About Maipa Deapati
We were underway before sunrise on Day 1, not with a roar of engines but a gentle glide out of Labuan Bajo’s harbour, the sky still dusted with stars. I stood on the upper deck of Maipa Deapati, barefoot on the teak, watching the crew in quiet sync as they adjusted the sails—more for tradition than propulsion, but the gesture grounded the journey in something older than tourism. By the time the sun cleared the ridge of Komodo Island, we were drifting beside Kelor, where the sandbars shift with the tides and the shallows glow turquoise. It was a soft start, no rush, just fins clipped to the rail and a breakfast of soft-boiled eggs and papaya already laid out on the dining table below.
The boat has six cabins, all aft, all with air-con that hums just enough to remind you it’s working. I took the starboard-facing one on the lower deck—compact, yes, but with a real door (not a curtain), a reading light that swings on a brass arm, and ventilation beyond the AC: a small louvered hatch that let in sea breeze when the boat was anchored. The bathroom, though tiled in white, had a trick most don’t mention: a floor drain that actually kept up with shower flow. No pooling, no splash war with the toilet. That kind of detail, small but considered, showed up again and again—from the rinse buckets already at the dive deck after each snorkel stop to the chilled towels folded neatly after lunch.
Day 2 began with Padar at first light. We didn’t land at the famous viewpoint; instead, we hiked the lower trail on the north flank, where the goat tracks cut through savannah grass and the view opens to three bays at once. The boat had timed it perfectly—back on board by 8:30, just as the trade wind picked up and the galley served coconut pancakes. Later, at Manta Point, I watched a cleaning station for twenty minutes, a reef shark nosing the coral while two mantas hovered like shadows. Maipa Deapati’s crew dropped the back platform early, kept the water bottles iced, and didn’t shout. That silence, the refusal to over-narrate, made the wildlife feel less like a show.

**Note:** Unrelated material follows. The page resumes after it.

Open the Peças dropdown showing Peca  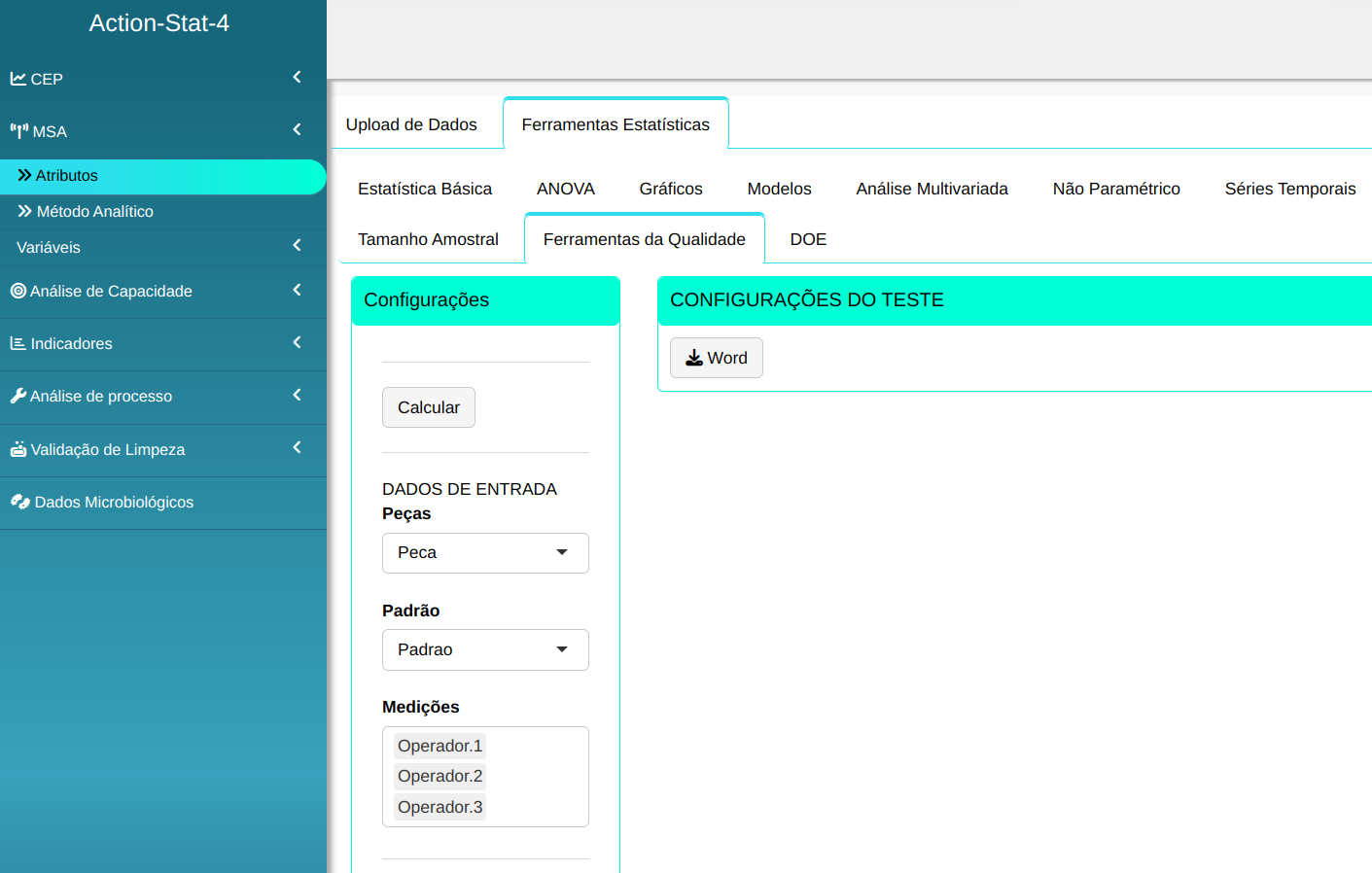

Dinner was under the awning on the upper deck, the table lit with hurricane lanterns. The chef had grilled snapper with turmeric and lemongrass, served with long beans and sambal matah. There was wine, yes, but also local Bintang, and a playlist that didn’t default to lounge remixes. On the last morning, we anchored at Kanawa, where the sandbank emerges at low tide like a sandbar altar. I swam out alone at 7 a.m., the water so still it mirrored the clouds. Back on board, the crew was already stowing dive tanks, folding towels, resetting the cabins for the return. No one asked for tips. That kind of confidence—quiet, professional—was the real luxury.